In a recent survey, kids clothing subscription company Mac and Mia surveyed 2000 new parents to find out how they are documenting their kids lives on social media, and what concerns they may have.

First of all, people without children seem to feel a bit differently about the onslaught of baby pictures online than those who are parents. 18 percent of people say before they had kids, they were annoyed by their friends baby posts. But after having children of their own, 73 percent admit they post progress pictures of their little ones every single month.

Not only are new parents letting the world know each time their baby is a month older, but they are posting about their kids every few days or so. Men and women report they post 6-7 times per month about their baby.

And while 70 percent of new parents say the benefit of using social media is how easy it is to help family and friends feel involved, there are some downsides. Here are a few tips to avoid the pitfall of becoming paparazzi parents.

Dont miss the moment

In the Mac and Mia survey, some parents admitted to spending up to two hours to get the perfect shot of their baby. That seems a little extreme. New and old parents alike should be careful about spending so much time taking pictures and videos that they dont enjoy the moment. Years ago, I decided to never live an experience through my phone. A study by Linda Henkel, a psychology professor at Fairfield University in Connecticut, found that when people took pictures of objects in an art museum, they didnt remember the objects as well as if they simply observed them.

This photo-taking impairment effect can happen to parents as well. If we are so consumed by getting the perfect photo, we can miss out on the moment all together, and our memory of it will suffer.

Dont forget about privacy

60 percent of couples say they have discussed rules and boundaries for posting their babys photos, according to the Mac and Mia survey. Even so, men are 34 percent more likely to publish baby posts on public accounts. If parents are concerned about their childrens privacy, keeping photos off of public accounts is a given.

In the Washington Post, Stacey Steinberg, a legal skills professor at the University of Florida, and Bahareh Keith, a Portland pediatrician, wrote that sharing too much information about kids online puts them at risk. They write that all that sharenting can make it easier for data thieves to target out kids for identity theft. Check that your privacy settings are where they should be and never share identifying information like full names and birth dates.

Dont be paparazzi parents

36 percent of parents say they take issue when their childs photo is posted online by someone else. Responsible social media users will always ask permission before posting a photo of another child. But parents should also think about whether their own children will take issue with their own posted photos a few years down the road.

When parents are constantly snapping pictures and throwing them on social media, it can be easy to forget to pause and make sure the post is appropriate. I always use the billboard example with my kids. I ask them to picture whatever they are posting going up on a billboard in our neighborhood. If they are okay with that, then their post is probably fine. Parents should ask themselves this same question when posting about their children. But they should also ask themselves if their child would be OK with this post on a billboard in 15 years. If it would cause embarrassment or humiliation, it might be best to keep it private.

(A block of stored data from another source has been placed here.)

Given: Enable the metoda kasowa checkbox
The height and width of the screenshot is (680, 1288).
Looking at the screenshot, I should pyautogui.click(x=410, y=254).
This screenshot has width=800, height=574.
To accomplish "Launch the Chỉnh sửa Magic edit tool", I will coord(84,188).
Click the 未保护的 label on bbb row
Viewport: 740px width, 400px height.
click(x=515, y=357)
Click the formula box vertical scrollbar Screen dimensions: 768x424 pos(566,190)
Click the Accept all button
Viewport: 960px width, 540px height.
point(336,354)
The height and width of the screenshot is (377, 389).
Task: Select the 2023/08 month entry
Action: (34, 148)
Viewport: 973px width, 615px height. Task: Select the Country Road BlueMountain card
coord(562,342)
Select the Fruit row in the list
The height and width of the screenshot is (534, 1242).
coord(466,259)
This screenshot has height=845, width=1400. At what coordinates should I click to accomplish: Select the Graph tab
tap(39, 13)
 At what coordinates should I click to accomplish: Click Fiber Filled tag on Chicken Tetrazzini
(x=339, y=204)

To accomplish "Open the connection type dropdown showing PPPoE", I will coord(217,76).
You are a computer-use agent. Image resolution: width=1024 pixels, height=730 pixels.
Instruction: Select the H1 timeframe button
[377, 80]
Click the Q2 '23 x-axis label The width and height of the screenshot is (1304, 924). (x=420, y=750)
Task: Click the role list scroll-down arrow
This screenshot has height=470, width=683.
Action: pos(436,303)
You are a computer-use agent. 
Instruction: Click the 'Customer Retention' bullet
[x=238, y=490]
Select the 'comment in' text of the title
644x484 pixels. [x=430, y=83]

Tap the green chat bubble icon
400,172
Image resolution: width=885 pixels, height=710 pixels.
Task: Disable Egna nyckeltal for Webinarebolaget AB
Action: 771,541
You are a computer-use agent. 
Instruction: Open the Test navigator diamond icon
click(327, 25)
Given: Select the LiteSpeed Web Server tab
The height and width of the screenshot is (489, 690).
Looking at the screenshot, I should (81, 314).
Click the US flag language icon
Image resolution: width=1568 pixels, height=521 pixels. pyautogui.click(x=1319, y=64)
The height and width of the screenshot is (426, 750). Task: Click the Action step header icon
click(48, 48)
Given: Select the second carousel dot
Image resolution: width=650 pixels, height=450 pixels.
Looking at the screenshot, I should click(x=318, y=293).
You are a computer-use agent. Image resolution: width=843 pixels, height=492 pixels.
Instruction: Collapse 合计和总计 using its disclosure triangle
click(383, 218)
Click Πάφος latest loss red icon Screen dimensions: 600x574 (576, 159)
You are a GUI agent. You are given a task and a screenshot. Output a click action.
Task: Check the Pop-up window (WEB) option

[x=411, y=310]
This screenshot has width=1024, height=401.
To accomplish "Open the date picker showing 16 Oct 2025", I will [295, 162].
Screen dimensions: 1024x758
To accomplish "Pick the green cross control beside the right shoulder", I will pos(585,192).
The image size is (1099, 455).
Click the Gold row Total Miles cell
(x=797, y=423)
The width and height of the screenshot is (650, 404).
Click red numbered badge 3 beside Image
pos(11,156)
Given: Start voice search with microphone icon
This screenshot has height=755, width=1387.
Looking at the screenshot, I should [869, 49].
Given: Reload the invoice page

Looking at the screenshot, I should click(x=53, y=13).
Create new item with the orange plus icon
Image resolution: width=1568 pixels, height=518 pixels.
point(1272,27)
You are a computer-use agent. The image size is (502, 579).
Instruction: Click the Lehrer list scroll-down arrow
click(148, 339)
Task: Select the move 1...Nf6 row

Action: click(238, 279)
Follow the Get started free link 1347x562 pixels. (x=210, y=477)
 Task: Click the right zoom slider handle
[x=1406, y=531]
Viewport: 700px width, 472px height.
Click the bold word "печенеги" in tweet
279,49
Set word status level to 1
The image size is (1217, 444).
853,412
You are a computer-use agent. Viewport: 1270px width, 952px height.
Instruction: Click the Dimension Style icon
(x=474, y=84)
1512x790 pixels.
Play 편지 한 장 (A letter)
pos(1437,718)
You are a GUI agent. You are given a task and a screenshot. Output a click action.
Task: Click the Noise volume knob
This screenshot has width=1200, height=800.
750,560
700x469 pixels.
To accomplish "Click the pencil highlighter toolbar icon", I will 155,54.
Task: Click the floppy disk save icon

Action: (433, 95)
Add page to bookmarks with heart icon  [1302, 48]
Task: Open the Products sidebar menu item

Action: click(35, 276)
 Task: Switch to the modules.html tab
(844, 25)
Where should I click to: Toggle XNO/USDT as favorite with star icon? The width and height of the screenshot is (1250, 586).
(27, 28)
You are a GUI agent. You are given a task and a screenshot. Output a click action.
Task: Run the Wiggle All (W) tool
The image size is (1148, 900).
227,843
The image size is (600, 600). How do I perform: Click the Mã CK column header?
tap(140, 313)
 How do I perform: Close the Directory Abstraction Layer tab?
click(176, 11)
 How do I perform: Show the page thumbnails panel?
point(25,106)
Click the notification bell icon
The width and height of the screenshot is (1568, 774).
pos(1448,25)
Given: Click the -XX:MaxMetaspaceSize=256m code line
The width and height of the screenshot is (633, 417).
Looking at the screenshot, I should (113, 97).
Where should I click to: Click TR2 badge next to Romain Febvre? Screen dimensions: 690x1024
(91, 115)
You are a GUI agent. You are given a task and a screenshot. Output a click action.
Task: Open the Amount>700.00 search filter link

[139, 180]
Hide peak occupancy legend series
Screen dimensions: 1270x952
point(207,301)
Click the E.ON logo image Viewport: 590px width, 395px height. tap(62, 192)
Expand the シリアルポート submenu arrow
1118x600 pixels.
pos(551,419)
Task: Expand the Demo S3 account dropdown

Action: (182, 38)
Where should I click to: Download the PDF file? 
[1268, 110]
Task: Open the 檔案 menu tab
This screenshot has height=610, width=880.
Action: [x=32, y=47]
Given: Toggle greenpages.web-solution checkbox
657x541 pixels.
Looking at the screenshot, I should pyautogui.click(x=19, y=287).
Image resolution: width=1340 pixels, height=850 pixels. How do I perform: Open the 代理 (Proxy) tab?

Once children reach an appropriate age, parents should include them in the process of deciding what pictures are OK to post. Researchers at the University of Michigan surveyed 10- to 17-year-olds and found children believe their parents should ask permission more than parents think they should. The kids in the survey said sharing happy family moments, or accomplishments in sports, school and hobbies is fine. But when the post is negative (like when a child is disciplined) or embarrassing (think naked baby pictures or messy hair), kids say to keep it off social media.